Example 10.3. The relative advantages of using confidence intervals vs p-values
A confidence interval not only tells us whether a variable is significant or not, it also gives us a range of values within which we can be 95% confident that the coefficient will lie. A p-value only tells us whether a variable is significant or not. On the other hand, the eye can scan a single column of p-values for significance much quicker and readily than it can scan two columns of numbers looking for a sign change across them.


Example 10.4. Refining your model
The presence of insignificant variables in a model is usually a cause for concern. The reason is this: the presence of insignificant variables raises the model’s R2 by introducing information in which we should not have confidence. In other words, insignificant variables inflate the model’s R2 so that it is not a reliable indicator of how well the model fits the data. This means that we could be basing our inferences and decisions on a faulty model, which, in turn, could lead to disastrous consequences.

To avoid the problem of producing an untrustworthy model, we rerun the regression routine after leaving out all the insignificant variables. Our new reduced model will now be built with significant explanatory variables, each of which has passed the 95% confidence test.

After dropping the insignificant variables from the model displayed in example 1, our reduced model will now be based on the following significant variables: YrsExp, HiJob, GenderFemale, EducLevel3, EducLevel4, and EducLevel5. The resulting reduced model is shown below:


PIC


Figure 10.2: Regression output for Enpact data after insignificant variables are dropped.


Notice that the R2 of our reduced model, 0.8246, is smaller than the R2 of the original full model, but only by .0045. For all practical purposes, the R2 of the original model and the reduced model are the nearly identical. Similarly, the Se of the reduced model, 6.4716, is larger than the Se of the full model, but only by .0283, which again, for all practical purposes, is nearly identical. Other models, however, may show much larger differences between the R2 and S e of the full model and a reduced one.
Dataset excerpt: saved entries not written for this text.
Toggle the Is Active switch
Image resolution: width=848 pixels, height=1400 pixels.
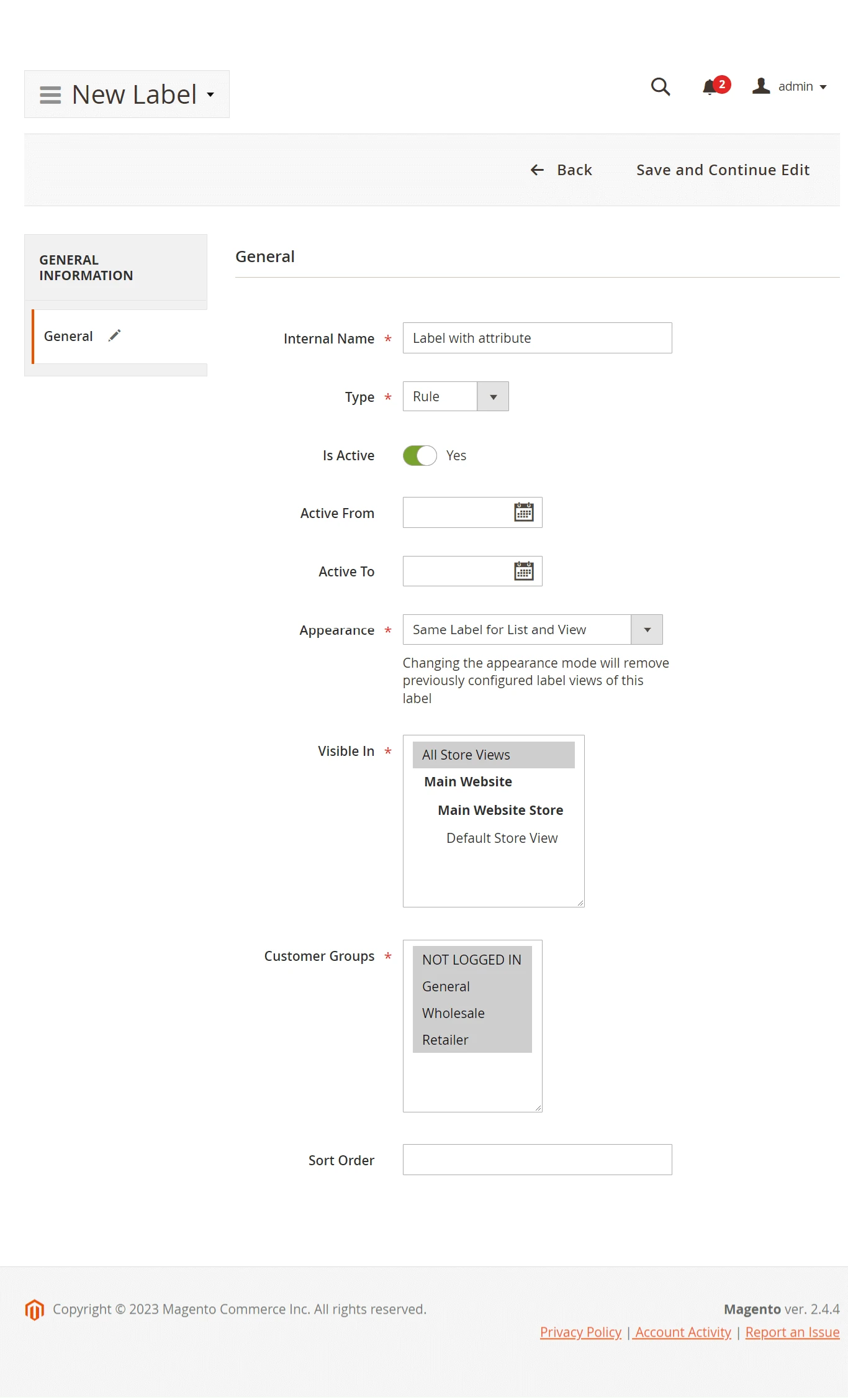(x=420, y=455)
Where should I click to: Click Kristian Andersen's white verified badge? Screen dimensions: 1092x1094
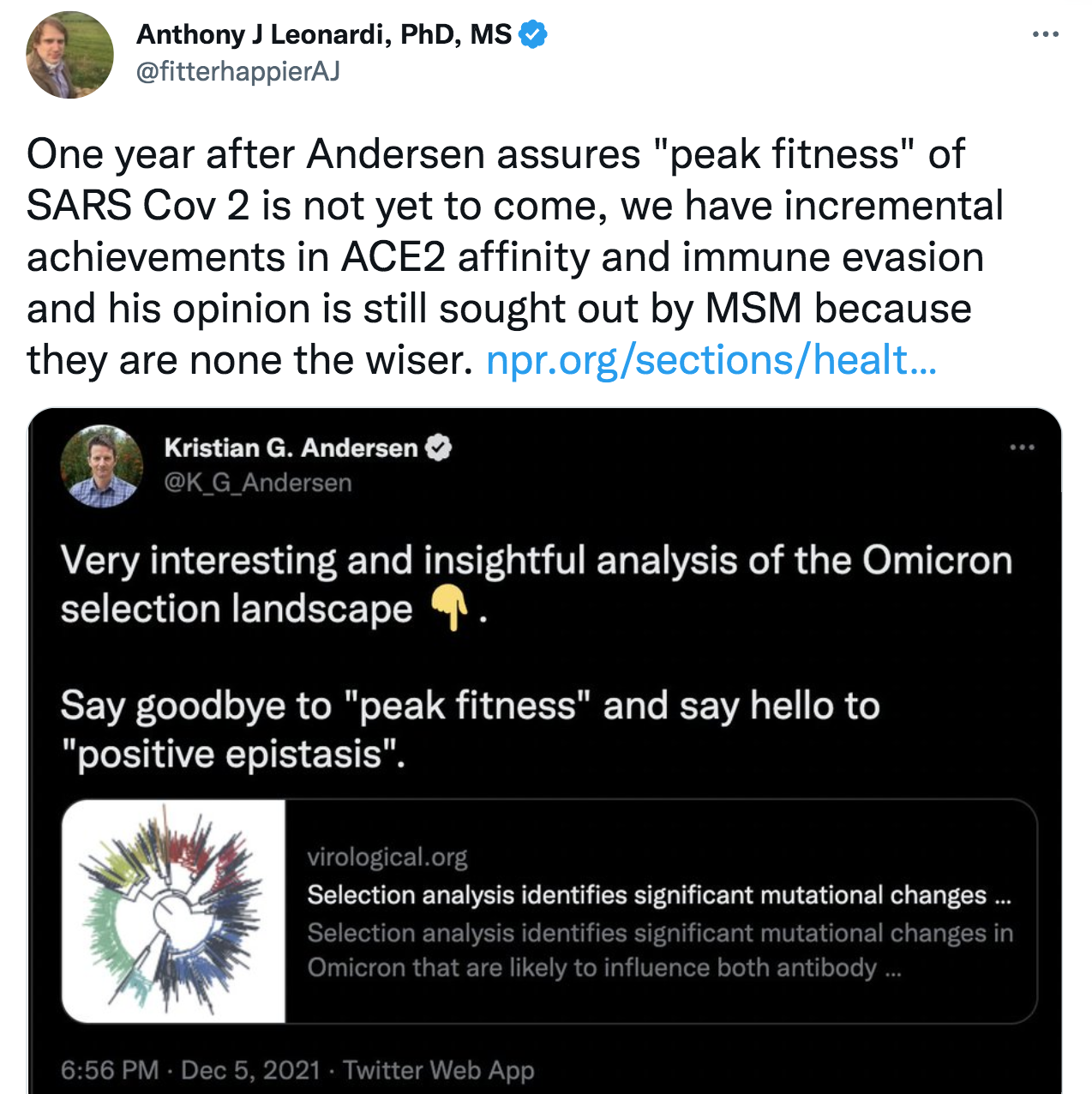[439, 448]
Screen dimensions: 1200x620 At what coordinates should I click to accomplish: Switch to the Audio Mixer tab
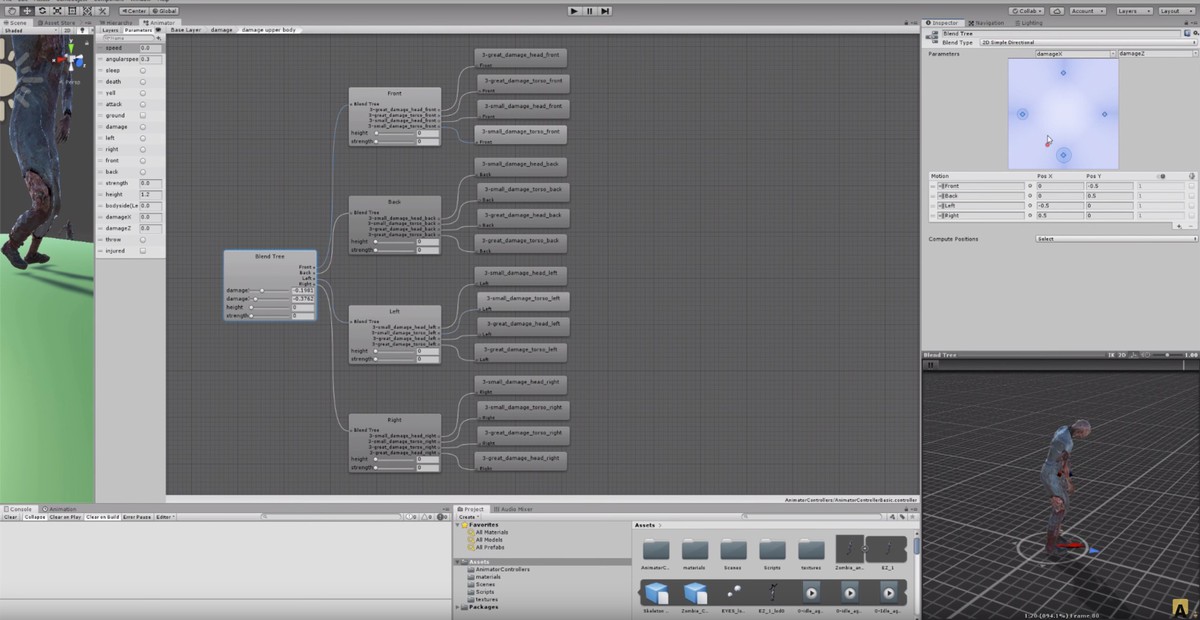coord(514,509)
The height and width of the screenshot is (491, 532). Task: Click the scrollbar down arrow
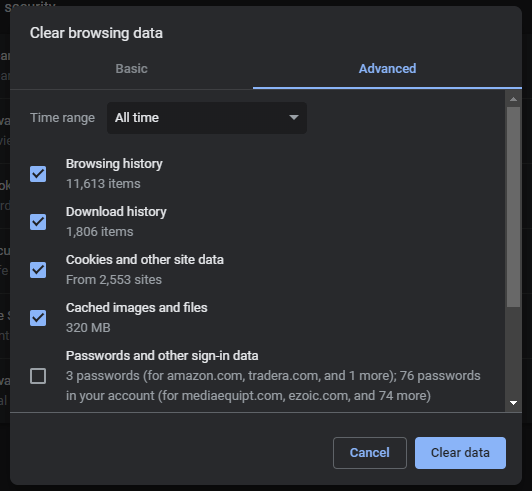(513, 403)
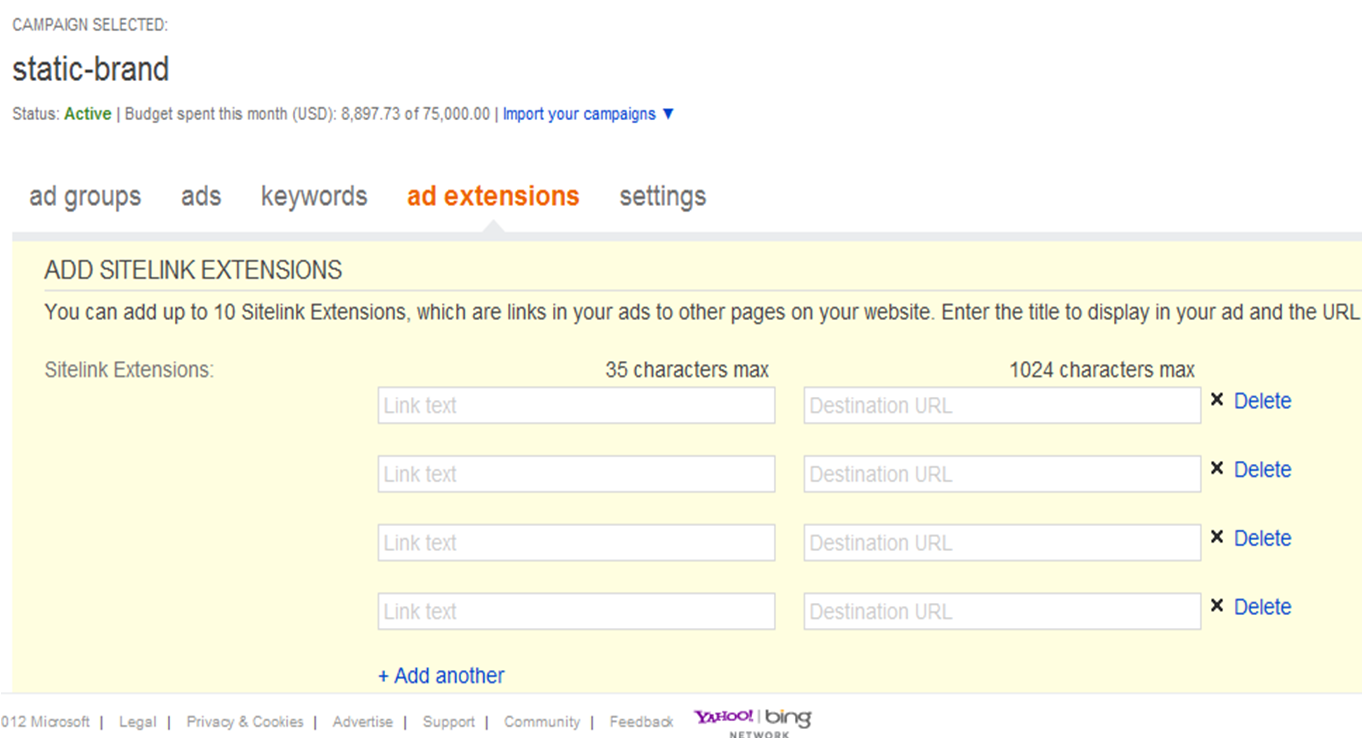Focus the first Destination URL field
The width and height of the screenshot is (1363, 739).
click(x=1002, y=406)
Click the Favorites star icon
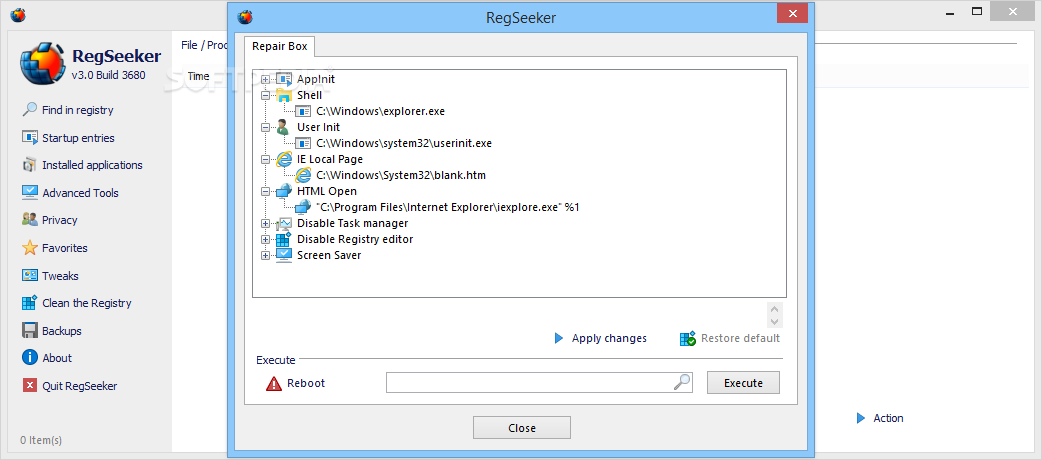This screenshot has width=1042, height=460. [x=29, y=248]
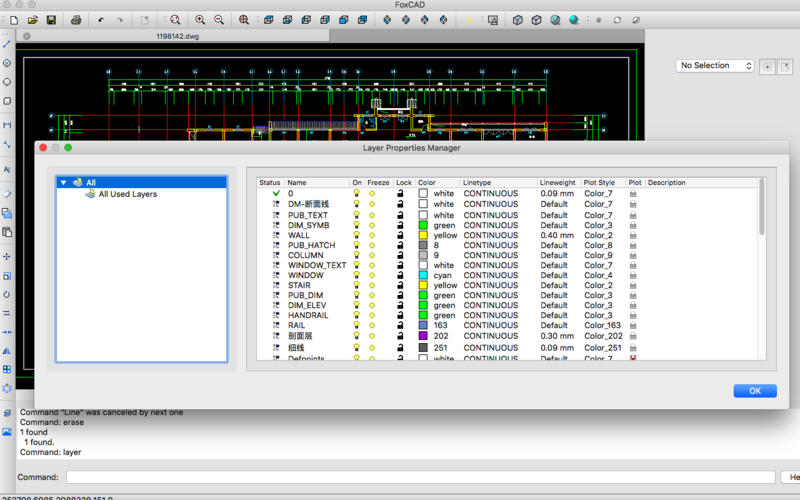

This example illustrates another principle of good modeling practice: the principle of parsimony. The principle of parsimony can be thought of as a principle of simplicity. If a smaller set of explanatory variables produces a model that fits the data almost as well as a model with a larger set of explanatory variables - and with almost the same standard error - it is usually preferable to use the model with the smaller number of explanatory variables. As we shall see, each explanatory variable in a model comes with a price, not only in terms of increasing the unwieldiness of the model, but more importantly in terms of understanding or explaining how the particular variable affects the dependent variable.

Also notice that one of the variables in the original example 1, the variable EducLevel4, was on the border between being significant and not. Its value of 0.0583 is right about equal to the cutoff of 0.05. Because the p-values change dramatically as variables are eliminated from the model, it is important to leave such borderline variables in the model at first and see if they become more significant. In this case, the p-value got larger when we eliminated some of the variables; in the reduced model, it is definitely not significant at a p-value of 0.0779. In fact, because of the way p-values change as the variables are eliminated, it is always best to eliminate one variable at a time, making a new model as each of the variables is dropped and re-assessing which variables are significant. Often, a variable that began an insignificant can become significant.

Summary: Refining a model is both an art and a science. The general procedure is:

  1. Run a full model with all the explanatory variables
  2. Determine the significant explanatory variable from the results of the full model
  3. Run a reduced model with the variables from 2.
  4. With the principle of parsimony in mind, run models built on various subsets of significant (or nearly significant) explanatory variables until you obtain a model that you are satisfied gives the best fit to the data with the fewest explanatory variables.